• WHAT THIS TASK INVOLVES: Reproduce every line of the listing below, leaving each one unchanged.

Data items
— begin —
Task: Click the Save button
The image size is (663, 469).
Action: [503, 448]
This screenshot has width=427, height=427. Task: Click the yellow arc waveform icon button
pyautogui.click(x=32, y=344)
— end —
• SOLUTION TO THIS EXERCISE:
Task: Click the Save button
The image size is (663, 469).
Action: [503, 448]
This screenshot has width=427, height=427. Task: Click the yellow arc waveform icon button
pyautogui.click(x=32, y=344)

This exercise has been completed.